The crypto exchange is renowned for operating without ‘know-your-customer’ (KYC) and anti-money laundering (AML) measures.
The hack
BlockFence, the blockchain security firm, identified the bitcoin address involved in the hack and multiple high-value transactions to different addresses were identified via on-chain data.
PeckShield, another blockchain analytics firm, revealed that not long after the hack, the stolen funds had been moved through eXch, the Ethereum mixer, which made the traceability of the stolen assets difficult.
The analytics firm also disclosed that a small part of the funds had also been moved to CoinSpot and HitBTC and the wallet was labeled as ‘Fixed Float drainer’.
According to FixedFloat, none of its employees had been involved in the attack because it had been external and vulnerabilities in the security structure had led to it.

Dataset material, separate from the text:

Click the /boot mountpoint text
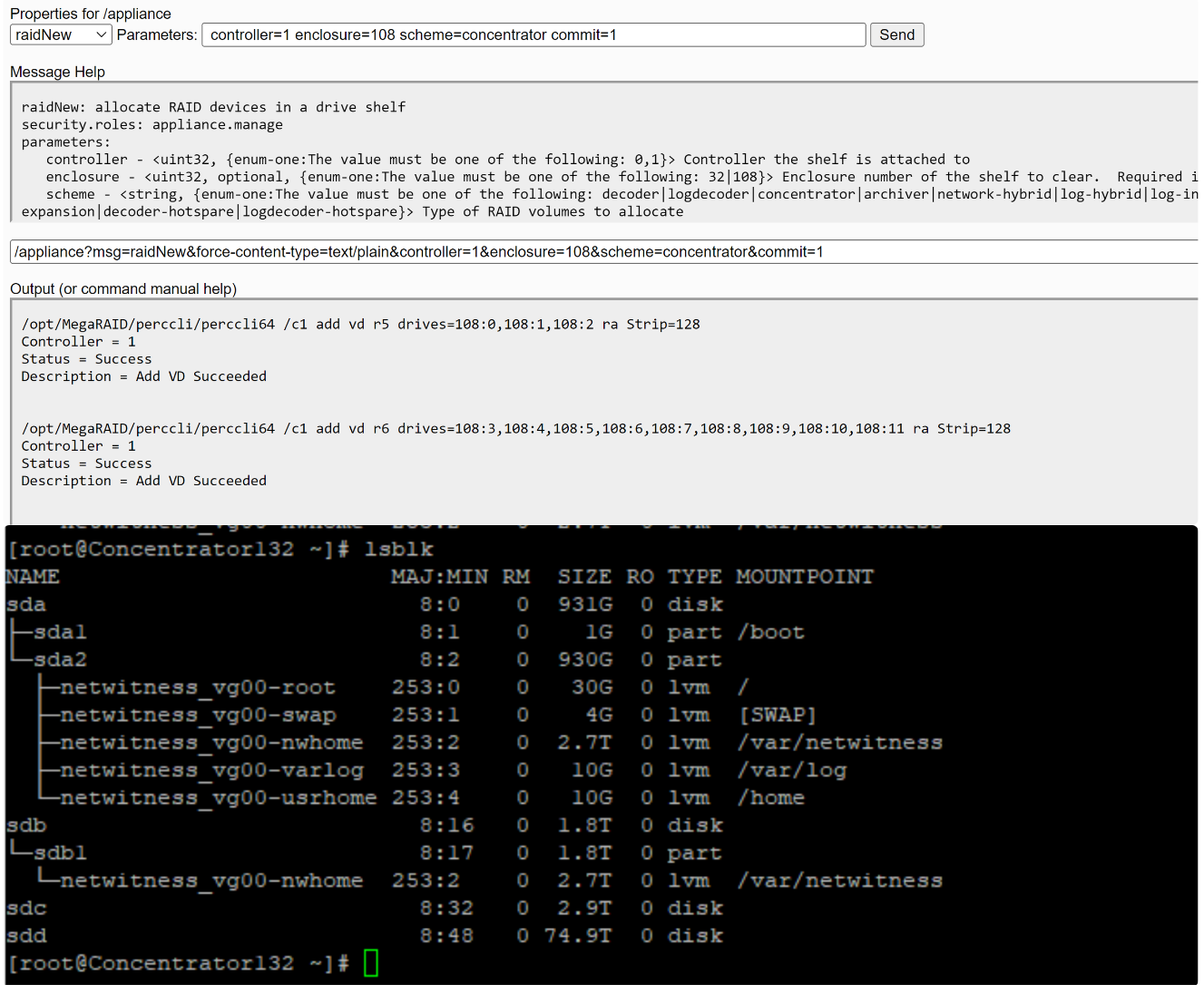The height and width of the screenshot is (985, 1204). click(771, 632)
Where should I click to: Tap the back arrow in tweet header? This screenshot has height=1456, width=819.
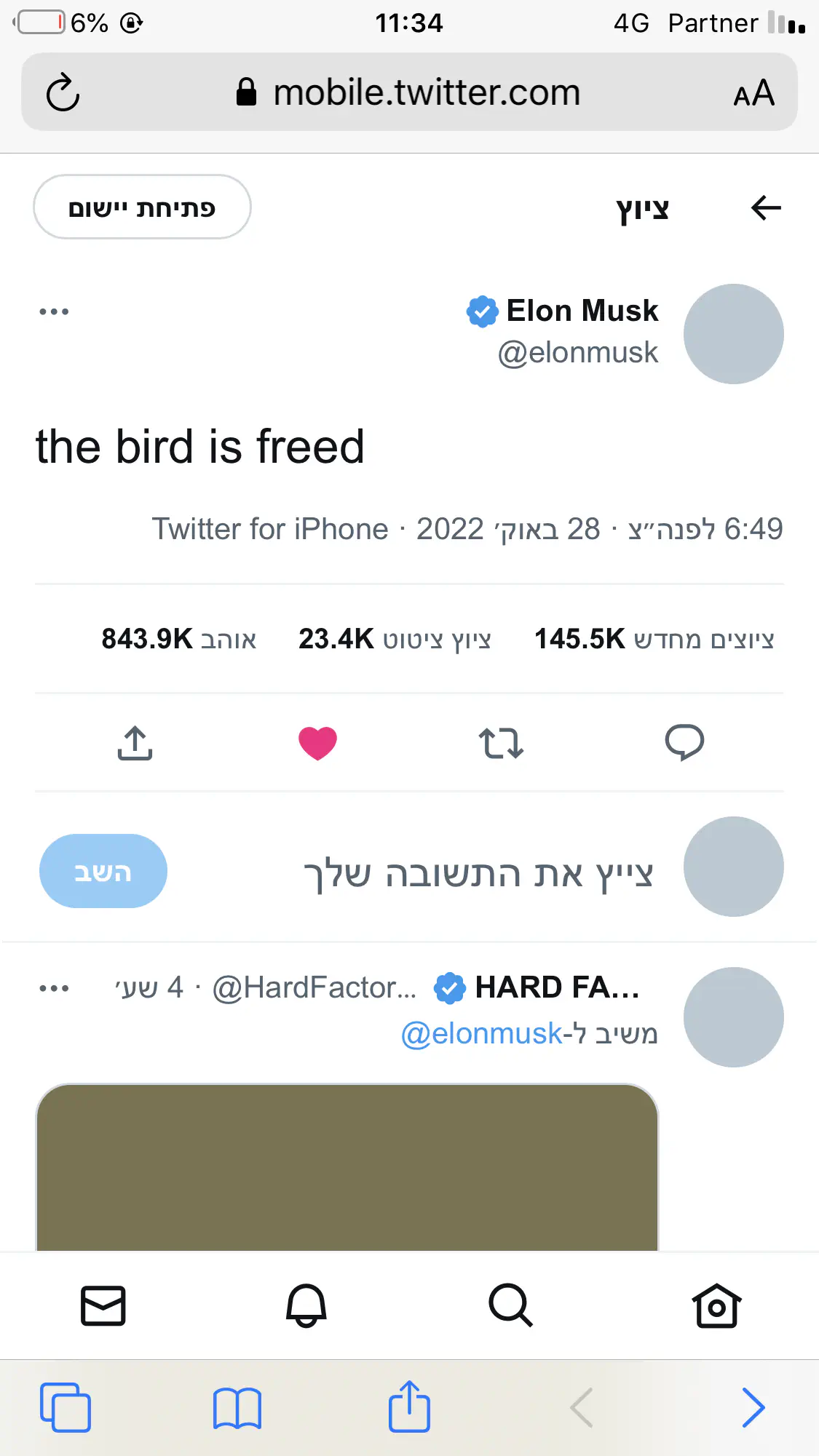click(x=766, y=208)
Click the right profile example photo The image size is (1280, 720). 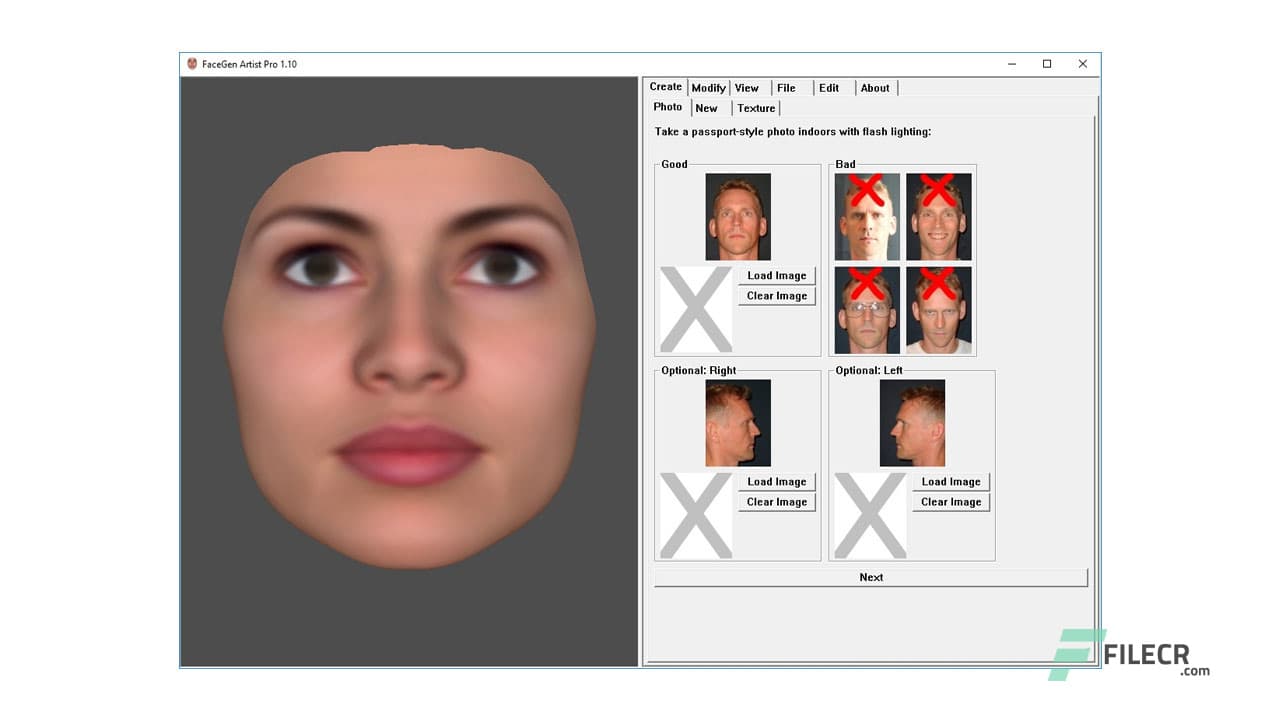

The company stated that the insufficient protection and flaws in their infrastructure had been the problem. The attackers had been able to compromise it to get access to some of the functions of their service.
The initial reaction
Initially, ‘minor technical problems’ had been cited by FixedFloat following the hack and its systems had been shifted into ‘maintenance mode’.
This was before the company had disclosed the full extent of the hack, which had resulted in concern and confusion amongst users.
The exchange said that they had not reported the hack immediately, but had been aware of it and had started putting their service in maintenance mode for minimizing losses and ensuring security.
It said that their focus had been to eliminate weakness and strengthen overall security due to which they had not issued any public statements.
Additional details
FixedFloat reassured customers in a subsequent statement that all funds were safe and clarified that the service itself had suffered financial losses and none of the user-held assets were affected.
The platform said that it did not provide custodial services due to which it does not store any user funds. It added that more information will be shared later.
However, once reports of the hack had begun to spread via social media, the incident was confirmed by the platform and it shared some of the details.
The official account of FixedFloat confirmed the hack via a tweet, along with the theft of funds. It also said that they were not ready to make any public comments.
It said that they were working on making their service available again as soon as possible and were working on eliminating all vulnerabilities and improving security.
Later, the exchange assured that customer funds were safe and that only the internal operations of the company were affected due to the stolen funds.
If so, one of the hot wallets of the crypto exchange was likely compromised. The official site of the exchange was inoperative at publishing time.